- Opening Delimiter -

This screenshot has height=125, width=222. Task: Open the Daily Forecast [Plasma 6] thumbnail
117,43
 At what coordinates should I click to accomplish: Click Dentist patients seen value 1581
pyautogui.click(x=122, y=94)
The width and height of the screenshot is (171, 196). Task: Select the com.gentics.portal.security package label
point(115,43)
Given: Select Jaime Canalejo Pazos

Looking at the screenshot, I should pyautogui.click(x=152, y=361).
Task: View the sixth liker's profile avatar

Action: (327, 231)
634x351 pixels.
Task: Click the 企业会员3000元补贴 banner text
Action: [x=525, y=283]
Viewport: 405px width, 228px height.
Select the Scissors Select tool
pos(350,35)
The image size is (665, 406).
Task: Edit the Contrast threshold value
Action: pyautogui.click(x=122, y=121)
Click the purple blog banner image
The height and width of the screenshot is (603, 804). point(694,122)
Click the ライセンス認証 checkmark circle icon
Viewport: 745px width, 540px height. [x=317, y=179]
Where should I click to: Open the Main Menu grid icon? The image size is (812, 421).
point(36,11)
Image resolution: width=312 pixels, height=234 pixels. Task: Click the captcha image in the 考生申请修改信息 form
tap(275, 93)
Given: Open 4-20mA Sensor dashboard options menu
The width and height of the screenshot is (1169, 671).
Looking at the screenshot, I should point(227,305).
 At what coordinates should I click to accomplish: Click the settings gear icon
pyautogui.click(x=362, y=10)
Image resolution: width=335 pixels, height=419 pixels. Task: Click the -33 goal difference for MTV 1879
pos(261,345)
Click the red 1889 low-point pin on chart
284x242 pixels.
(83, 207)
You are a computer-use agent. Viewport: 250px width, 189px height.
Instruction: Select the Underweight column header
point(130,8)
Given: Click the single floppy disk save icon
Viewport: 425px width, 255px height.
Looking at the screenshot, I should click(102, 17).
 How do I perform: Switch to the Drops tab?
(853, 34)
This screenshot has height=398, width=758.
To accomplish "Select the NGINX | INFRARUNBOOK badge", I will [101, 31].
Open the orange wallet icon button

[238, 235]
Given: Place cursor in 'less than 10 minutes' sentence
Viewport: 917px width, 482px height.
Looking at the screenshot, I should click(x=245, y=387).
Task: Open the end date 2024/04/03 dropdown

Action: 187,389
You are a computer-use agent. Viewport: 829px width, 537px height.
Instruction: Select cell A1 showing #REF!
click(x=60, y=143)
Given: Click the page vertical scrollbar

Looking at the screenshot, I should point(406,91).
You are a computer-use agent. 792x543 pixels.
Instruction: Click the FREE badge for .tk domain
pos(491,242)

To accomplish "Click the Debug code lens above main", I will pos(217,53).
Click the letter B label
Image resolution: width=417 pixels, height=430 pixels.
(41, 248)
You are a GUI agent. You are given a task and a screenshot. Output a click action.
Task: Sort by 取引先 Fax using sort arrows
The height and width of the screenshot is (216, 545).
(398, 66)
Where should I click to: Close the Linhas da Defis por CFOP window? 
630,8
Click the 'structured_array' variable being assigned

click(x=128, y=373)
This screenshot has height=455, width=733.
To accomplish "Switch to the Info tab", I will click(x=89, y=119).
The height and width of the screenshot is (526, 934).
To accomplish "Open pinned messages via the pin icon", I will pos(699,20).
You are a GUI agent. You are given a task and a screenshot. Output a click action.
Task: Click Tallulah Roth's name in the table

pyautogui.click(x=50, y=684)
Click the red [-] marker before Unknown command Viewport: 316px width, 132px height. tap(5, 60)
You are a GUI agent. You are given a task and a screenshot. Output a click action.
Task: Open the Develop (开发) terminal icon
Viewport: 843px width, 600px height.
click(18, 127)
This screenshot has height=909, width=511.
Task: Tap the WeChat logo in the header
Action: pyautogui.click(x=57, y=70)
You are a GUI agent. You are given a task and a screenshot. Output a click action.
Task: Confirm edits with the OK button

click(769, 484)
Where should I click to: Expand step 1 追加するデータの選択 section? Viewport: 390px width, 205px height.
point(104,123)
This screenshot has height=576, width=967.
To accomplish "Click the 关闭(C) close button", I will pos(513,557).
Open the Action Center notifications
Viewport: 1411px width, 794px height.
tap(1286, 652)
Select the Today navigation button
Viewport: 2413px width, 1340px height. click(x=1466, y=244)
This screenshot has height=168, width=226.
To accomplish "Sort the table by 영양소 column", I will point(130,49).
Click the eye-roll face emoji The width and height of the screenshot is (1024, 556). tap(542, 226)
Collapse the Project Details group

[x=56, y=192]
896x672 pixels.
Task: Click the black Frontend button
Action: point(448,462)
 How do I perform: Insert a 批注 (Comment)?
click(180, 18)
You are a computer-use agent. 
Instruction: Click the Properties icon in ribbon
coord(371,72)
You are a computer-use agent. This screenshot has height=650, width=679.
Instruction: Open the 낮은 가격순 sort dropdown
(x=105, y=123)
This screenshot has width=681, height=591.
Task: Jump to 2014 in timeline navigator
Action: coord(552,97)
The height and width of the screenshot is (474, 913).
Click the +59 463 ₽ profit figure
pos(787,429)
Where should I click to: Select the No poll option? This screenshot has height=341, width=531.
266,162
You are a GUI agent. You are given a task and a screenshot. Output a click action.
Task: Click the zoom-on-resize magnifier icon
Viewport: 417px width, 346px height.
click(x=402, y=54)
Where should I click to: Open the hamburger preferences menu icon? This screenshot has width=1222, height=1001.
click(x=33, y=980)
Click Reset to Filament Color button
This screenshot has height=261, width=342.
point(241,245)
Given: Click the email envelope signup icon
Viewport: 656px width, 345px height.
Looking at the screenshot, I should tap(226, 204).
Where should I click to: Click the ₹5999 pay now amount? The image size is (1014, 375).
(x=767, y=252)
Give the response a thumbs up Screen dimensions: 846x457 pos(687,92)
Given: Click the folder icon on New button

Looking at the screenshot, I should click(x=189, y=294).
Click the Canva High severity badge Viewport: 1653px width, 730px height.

- Closing Delimiter -

- _ASSIGNED TASK_
In your answer, include only the lines above starting at the line that holds "Instruction: Select the" and ending at the line that holds "This screenshot has height=398, width=758.", copied exactly.

- _SOLVED PROBLEM_
Instruction: Select the Underweight column header
point(130,8)
Given: Click the single floppy disk save icon
Viewport: 425px width, 255px height.
Looking at the screenshot, I should click(102, 17).
 How do I perform: Switch to the Drops tab?
(853, 34)
This screenshot has height=398, width=758.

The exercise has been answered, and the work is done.